Input records
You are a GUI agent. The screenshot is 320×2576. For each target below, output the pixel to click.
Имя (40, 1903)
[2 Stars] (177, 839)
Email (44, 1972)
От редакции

Task statement
The entire listing needs to be output again, exactly, please.

Your response
You are a GUI agent. The screenshot is 320×2576. For each target below, output the pixel to click.
Имя (40, 1903)
[2 Stars] (177, 839)
Email (44, 1972)
От редакции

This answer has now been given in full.